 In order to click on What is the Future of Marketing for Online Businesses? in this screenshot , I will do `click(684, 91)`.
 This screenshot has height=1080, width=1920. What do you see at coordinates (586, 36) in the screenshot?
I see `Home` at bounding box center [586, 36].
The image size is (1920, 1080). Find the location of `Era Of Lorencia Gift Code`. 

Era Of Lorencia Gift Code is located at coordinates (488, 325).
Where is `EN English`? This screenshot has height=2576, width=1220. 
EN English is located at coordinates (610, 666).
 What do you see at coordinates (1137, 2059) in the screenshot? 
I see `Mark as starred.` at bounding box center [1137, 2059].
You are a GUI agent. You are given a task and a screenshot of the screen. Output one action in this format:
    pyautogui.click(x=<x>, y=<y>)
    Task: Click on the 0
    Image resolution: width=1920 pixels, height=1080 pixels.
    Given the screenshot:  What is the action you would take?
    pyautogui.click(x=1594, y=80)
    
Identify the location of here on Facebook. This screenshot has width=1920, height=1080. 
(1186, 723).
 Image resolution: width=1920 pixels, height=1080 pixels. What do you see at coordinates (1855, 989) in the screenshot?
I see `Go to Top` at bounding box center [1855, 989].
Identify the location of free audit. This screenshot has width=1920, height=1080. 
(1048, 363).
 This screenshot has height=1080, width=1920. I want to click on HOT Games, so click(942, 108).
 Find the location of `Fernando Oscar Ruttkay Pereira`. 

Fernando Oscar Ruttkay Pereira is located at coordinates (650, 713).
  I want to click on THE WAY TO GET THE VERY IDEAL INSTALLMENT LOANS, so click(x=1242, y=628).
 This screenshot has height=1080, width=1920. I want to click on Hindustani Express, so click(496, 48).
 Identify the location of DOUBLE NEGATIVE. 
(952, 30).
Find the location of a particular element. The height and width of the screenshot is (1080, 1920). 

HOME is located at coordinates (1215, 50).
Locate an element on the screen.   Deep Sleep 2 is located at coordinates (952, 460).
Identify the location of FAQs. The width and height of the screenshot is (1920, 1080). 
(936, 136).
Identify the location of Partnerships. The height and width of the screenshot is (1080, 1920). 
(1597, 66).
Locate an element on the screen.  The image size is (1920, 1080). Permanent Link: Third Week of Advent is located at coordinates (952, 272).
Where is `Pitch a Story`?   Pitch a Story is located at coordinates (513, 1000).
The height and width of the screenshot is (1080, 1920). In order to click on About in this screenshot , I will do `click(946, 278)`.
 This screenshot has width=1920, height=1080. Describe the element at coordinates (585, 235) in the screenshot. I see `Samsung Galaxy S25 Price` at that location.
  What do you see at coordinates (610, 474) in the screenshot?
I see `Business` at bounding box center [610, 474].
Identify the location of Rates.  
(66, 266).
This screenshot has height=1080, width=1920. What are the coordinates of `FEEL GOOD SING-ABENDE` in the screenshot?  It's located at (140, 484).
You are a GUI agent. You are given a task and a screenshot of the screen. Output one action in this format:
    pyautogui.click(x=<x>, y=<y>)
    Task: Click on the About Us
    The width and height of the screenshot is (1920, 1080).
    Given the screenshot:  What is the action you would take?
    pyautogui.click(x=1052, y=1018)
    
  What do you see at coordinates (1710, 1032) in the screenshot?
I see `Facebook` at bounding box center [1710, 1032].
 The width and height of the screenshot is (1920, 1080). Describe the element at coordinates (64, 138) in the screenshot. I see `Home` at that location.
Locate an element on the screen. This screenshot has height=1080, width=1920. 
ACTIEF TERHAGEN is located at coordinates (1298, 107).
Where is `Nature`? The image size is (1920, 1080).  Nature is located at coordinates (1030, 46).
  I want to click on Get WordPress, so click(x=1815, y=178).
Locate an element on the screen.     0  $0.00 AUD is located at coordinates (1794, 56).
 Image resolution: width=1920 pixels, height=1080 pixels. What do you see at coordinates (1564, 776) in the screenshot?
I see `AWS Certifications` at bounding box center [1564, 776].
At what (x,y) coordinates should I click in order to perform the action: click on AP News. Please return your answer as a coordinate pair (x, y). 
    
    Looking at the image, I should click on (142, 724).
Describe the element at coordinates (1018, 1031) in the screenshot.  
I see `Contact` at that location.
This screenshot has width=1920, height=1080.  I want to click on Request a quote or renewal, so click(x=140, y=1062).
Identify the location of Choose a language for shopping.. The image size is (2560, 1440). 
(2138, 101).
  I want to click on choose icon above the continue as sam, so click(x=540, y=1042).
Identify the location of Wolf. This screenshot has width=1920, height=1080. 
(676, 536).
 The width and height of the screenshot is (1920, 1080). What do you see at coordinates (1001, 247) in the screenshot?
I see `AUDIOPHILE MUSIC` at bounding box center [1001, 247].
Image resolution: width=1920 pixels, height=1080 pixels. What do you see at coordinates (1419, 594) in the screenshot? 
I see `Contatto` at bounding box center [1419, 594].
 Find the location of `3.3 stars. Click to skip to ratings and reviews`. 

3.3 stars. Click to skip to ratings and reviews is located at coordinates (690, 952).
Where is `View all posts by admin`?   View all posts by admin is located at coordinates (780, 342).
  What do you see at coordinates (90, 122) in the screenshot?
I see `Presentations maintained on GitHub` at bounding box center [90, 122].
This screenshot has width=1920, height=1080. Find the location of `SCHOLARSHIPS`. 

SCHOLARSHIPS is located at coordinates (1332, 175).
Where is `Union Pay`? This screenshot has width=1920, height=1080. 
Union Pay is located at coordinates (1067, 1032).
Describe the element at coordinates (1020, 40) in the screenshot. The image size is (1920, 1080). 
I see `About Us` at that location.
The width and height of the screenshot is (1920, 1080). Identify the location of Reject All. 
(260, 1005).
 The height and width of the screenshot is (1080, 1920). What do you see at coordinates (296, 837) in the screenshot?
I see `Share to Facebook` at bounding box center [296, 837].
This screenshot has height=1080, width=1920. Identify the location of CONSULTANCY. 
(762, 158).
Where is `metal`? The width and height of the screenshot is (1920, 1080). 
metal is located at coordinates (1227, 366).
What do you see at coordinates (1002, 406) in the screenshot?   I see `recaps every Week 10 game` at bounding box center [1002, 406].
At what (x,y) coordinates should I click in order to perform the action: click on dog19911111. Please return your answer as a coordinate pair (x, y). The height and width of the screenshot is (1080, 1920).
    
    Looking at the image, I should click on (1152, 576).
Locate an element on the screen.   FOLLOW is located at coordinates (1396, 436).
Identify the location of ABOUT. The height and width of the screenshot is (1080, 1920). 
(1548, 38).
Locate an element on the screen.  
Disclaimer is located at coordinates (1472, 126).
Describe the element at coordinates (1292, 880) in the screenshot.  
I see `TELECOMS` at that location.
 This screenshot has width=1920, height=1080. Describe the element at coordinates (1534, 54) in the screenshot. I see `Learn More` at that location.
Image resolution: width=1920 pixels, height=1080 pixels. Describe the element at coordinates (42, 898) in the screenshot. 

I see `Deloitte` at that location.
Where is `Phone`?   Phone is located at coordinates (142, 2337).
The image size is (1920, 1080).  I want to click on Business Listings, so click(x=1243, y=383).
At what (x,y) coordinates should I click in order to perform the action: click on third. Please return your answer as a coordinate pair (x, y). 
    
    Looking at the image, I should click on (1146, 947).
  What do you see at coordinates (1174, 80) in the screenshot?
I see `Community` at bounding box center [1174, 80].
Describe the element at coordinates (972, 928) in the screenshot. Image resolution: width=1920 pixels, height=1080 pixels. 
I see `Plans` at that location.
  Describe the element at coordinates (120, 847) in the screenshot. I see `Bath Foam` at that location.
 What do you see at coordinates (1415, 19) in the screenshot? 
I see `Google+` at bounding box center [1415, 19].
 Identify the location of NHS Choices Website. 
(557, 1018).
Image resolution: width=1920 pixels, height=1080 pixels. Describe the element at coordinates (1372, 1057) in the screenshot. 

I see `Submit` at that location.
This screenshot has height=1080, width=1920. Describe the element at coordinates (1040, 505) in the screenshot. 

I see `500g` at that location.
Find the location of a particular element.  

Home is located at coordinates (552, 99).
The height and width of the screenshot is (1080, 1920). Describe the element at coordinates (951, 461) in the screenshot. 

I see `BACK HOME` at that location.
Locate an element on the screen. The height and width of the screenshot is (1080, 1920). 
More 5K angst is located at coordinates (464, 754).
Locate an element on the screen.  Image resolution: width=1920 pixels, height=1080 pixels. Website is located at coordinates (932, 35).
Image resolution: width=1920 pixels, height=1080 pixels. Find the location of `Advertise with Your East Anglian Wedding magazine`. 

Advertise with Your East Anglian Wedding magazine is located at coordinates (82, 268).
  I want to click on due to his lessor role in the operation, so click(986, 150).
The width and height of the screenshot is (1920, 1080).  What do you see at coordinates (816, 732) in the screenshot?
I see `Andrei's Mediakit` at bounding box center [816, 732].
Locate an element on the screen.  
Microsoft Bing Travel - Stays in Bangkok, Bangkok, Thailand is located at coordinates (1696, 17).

| TASK TO CARRY OUT |
Can you output, character for character, the lines of the material starting with the line containing "Describe the element at coordinates (1018, 1031)" and going on through the line containing "center [1001, 247]."?

| TASK SOLUTION |
Describe the element at coordinates (1018, 1031) in the screenshot.  
I see `Contact` at that location.
This screenshot has width=1920, height=1080.  I want to click on Request a quote or renewal, so click(x=140, y=1062).
Identify the location of Choose a language for shopping.. The image size is (2560, 1440). 
(2138, 101).
  I want to click on choose icon above the continue as sam, so click(x=540, y=1042).
Identify the location of Wolf. This screenshot has width=1920, height=1080. 
(676, 536).
 The width and height of the screenshot is (1920, 1080). What do you see at coordinates (1001, 247) in the screenshot?
I see `AUDIOPHILE MUSIC` at bounding box center [1001, 247].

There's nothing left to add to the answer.